What do hormones do?
There are two main hormones in the body associated with puberty or the development of masculine/feminine features, and those are oestrogen and testosterone.
Oestrogen is a hormone produced in largest quantities in the ovaries which facilitates the growth of breasts, menstruation and pregnancy. A transgender patient would be administered oestrogen to promote the feminisation of the body and should expect changes such as the growth of breasts, the ability to bring your voice to a higher pitch, and the redistribution of fat around the body to create ‘curves’ in the hips.
Testosterone is a hormone produced in largest quantities in the testes which facilitates the growth of muscles, hair and other masculine, secondary sex characteristics. A transgender patient would be administered testosterone to promote the masculinisation of the body and should expect changes such as a deeper voice, more body hair, the growth of facial hair, and the redistribution of fat around the body to eliminate ‘curves’.
Hormone replacement therapy, or hormone therapy, is the administration of oestrogen or testosterone to trans patients aged 16 and over. The effects can be more effective at a young age, however, hormone therapy can successfully alter the body at any age.

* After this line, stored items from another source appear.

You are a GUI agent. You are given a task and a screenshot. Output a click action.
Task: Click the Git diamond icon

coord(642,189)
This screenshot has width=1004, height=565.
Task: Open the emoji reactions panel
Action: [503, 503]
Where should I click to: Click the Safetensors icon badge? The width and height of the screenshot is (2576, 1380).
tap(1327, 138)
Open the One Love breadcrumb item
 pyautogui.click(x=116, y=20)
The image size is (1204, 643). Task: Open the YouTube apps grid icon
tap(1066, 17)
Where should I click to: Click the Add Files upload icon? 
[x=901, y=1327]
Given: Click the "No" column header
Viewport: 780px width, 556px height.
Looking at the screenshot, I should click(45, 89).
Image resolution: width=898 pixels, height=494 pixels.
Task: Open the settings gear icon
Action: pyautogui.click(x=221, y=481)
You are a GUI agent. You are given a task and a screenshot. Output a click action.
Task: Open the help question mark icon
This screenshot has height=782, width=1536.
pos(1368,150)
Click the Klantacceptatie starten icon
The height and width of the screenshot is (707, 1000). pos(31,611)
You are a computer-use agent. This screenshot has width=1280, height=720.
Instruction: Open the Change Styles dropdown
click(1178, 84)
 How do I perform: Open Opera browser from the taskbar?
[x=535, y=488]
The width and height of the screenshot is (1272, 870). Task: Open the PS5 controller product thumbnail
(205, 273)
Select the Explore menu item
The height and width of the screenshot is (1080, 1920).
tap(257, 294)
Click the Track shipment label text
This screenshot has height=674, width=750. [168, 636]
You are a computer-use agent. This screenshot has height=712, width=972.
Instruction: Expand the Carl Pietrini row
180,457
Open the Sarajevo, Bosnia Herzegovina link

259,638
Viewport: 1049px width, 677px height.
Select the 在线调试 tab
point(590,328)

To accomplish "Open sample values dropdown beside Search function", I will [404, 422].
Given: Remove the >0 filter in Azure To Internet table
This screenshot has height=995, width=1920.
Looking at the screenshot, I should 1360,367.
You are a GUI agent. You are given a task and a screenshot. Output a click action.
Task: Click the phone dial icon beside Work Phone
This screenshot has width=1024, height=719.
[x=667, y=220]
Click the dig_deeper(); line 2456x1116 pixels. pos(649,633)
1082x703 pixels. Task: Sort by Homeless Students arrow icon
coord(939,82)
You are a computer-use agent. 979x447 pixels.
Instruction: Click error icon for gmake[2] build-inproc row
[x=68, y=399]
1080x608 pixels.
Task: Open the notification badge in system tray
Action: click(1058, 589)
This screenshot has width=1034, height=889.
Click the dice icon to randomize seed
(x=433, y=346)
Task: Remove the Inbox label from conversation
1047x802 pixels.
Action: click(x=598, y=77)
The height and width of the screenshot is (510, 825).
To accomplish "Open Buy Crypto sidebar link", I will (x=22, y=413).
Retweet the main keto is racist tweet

It is commonplace for teenagers or young people to be administered puberty blockers before hormone therapy is considered. This allows the patient time to process all the information and make the decision whether or not to start hormone therapy, and suppresses the unwanted hormones in preparation for cross-sex hormones to be used. Hormone therapy is more effective in young patients because they will not have completed puberty, making the complete medical transition a little bit easier. On the other hand, patients who have undergone puberty already will often have surgeries to reverse the changes caused by puberty, such as the growth of breasts or a masculine facial structure.